If we already know that language acquisition is an unconscious process, why do people still attempt to quote unquote "teach grammar"?
A lot of people who have spent their entire lives researching this subject say that the actual rules of the language are acquired unconsciously and what most schools attempt to teach are relatively superficial generalizations of some of the byproducts:
I couldn't agree more. I acquired my second language, English, simply by being immersed in the environment where English was spoken. I don't know what any of the rules of English are.
Not everyone who learns a language is immersed in the environment in which that language is spoken; teaching grammar is a substitution for that immersion.
Wow! I'm really impressed English is your second language. Your writing in that post displayed much better English than at least half the native English speakers on here :)
I am going to guess because it is easy to test. You either conjugate a verb correctly or not.
The kind of grammer I am running into, is things like "jamais entendu parler de" which is a way of saying "never heard of". I don't even think they try to teach these kinds of things.
I was thinking of the english phrase "get out of my face". That has to be a nightmare piece of grammer for some one learning english. You need to recognize that starting with the verb is indicating a command, that the omission of the noun before "out" means the thing that needs to be removed is yourself, and you need to realize that "my face" needs to be interpreted as as the location facing the speaker (that might be idiom rather than grammer - i am not an english teacher). Much easier to just see a translation.
I would like to airlift you to the middle east and put you in a beduin village, come back in two weeks, and you can tell me the 3 words you learned.
(You may have learned more than that, I don't subscribe to just teaching grammar but learning how to apply it, and while I like immersion, I think some grammar instruction makes sense.
Those who do not study their 'native' language may not use it effectively. Grammar teaches the rules, which may have developed naturally over time, but it also teaches why those rules 'work', how good grammar can make your language use more precise and understandable, and perhaps even more lyrical.
English is my native language but in order to teach it properly, I do need to teach grammar. Why? Because very few students have had the opportunity to learn every nuance of the language unless they are immersed in it from very young.
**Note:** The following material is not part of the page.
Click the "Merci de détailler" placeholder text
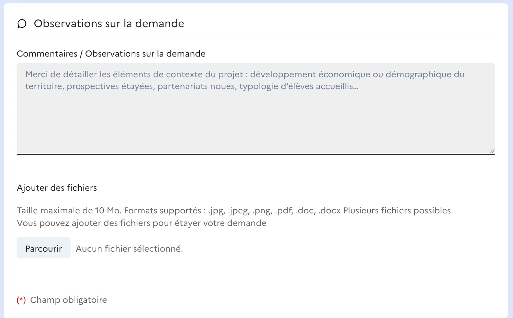 (x=61, y=74)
Well, even native speakers may not be fluent in all areas of the language but we need to assure that we give our students the fullest knowledge of English as possible in the few hours a week they have to learn it.
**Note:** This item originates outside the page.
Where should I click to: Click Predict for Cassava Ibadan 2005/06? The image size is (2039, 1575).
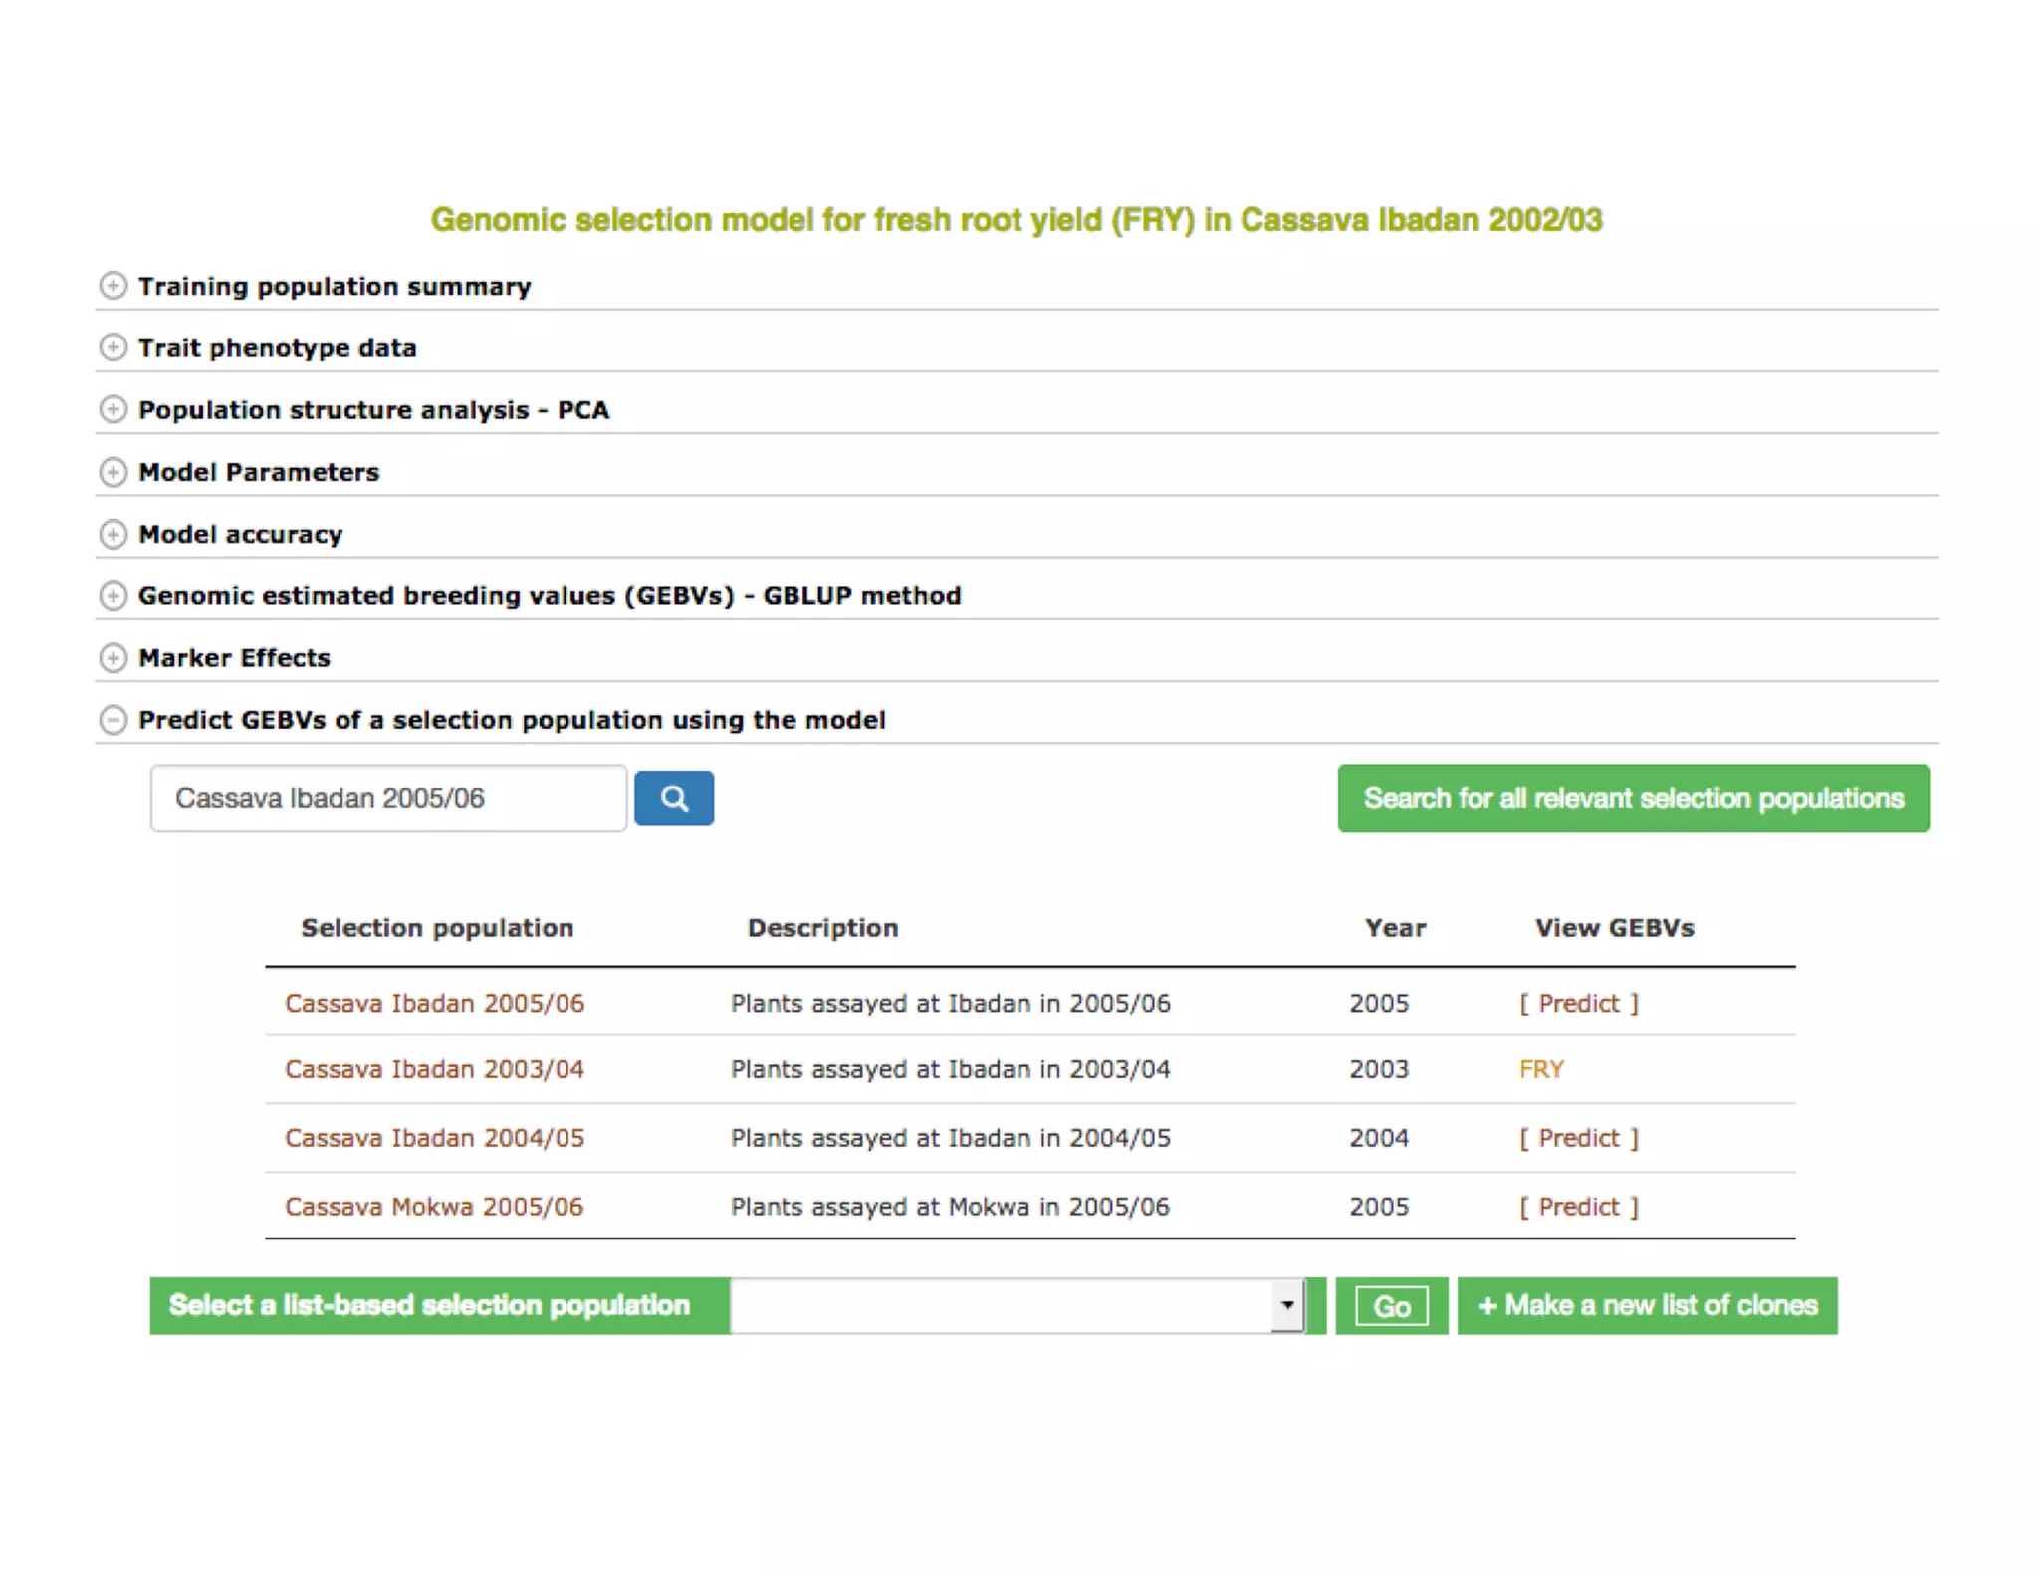click(x=1578, y=1003)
How many times do you hear: "I will have completed the exercise by nightfall."? or "If he were to come early we might catch the train." etc. So, to boost the learning of those who do not have full immersion we need to introduce grammar to teach these items.
Some people try teaching it because some people try learning it :) I'm one of those people who doesn't bother trying to "understand" grammar - It just comes to me over time. But some people out there do try understanding it, so it's nice that they provide the information. We all learn in our own ways.
Thank you! My first language is Estonian. It's a very small country in the north of Europe, but I've spent a lot of time in an environment where English was spoken and am currently living in a country where English is the official language.
Thank you for your input, guys, I appreciate it! I may be wrong, but in my opinion it's not too different from let's say swimming or riding a bike. You acquire the skill by being constantly exposed to the environment (either real or simulated) and you create your own personal interpretation of how it's done. Your personal interpretation more or less corresponds to the perceived standard way of doing the activity.
However, it's fiendishly difficult to explain by words alone how to swim or ride a bike to someone who hasn't unconsciously acquired the skill. You know that swimming is done "this way" and riding a bike is done "that way", but if you try to write a book about the rules for people who can't swim or ride a bike, it's much too complicated: "move your hand in a certain way in one situation and another way in another situation, but only if your bodyweight is less than X and the water is completely still, etc". There seems to be way too many factors involved... and you have to make split-second decisions when doing the activity, just like when you're having a real life conversation with a native speaker of the language.